* Goal of the exercise *
Take the records below from their first line to the line with "Subscribe (119, 1856)", and restate those lines word for word.

- Opening Delimiter -

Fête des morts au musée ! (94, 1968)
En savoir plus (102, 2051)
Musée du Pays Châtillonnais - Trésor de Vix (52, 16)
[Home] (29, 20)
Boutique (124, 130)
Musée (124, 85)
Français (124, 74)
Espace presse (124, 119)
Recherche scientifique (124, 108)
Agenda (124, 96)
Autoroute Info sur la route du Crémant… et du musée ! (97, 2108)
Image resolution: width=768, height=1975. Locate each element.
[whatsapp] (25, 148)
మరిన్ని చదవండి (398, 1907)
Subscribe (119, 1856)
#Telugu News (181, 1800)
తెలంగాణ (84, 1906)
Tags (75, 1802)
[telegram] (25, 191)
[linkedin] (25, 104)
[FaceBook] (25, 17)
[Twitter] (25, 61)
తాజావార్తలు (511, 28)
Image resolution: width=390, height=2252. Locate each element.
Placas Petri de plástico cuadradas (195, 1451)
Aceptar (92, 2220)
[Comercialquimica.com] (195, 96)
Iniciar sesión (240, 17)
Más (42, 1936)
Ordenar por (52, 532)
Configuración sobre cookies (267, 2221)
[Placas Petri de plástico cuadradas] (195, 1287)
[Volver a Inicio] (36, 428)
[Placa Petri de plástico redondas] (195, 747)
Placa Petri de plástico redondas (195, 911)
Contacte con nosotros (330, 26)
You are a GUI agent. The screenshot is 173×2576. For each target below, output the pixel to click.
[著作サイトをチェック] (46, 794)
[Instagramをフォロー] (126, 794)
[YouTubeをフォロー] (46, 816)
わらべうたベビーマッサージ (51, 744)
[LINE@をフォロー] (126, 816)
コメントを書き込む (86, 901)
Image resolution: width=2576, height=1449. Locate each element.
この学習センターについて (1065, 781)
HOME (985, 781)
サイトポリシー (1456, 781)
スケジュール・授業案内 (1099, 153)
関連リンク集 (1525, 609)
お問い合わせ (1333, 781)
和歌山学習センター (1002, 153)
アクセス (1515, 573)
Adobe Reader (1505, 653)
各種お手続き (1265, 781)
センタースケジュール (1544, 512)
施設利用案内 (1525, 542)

- Closing Delimiter -

* Expected output *
Fête des morts au musée ! (94, 1968)
En savoir plus (102, 2051)
Musée du Pays Châtillonnais - Trésor de Vix (52, 16)
[Home] (29, 20)
Boutique (124, 130)
Musée (124, 85)
Français (124, 74)
Espace presse (124, 119)
Recherche scientifique (124, 108)
Agenda (124, 96)
Autoroute Info sur la route du Crémant… et du musée ! (97, 2108)
Image resolution: width=768, height=1975. Locate each element.
[whatsapp] (25, 148)
మరిన్ని చదవండి (398, 1907)
Subscribe (119, 1856)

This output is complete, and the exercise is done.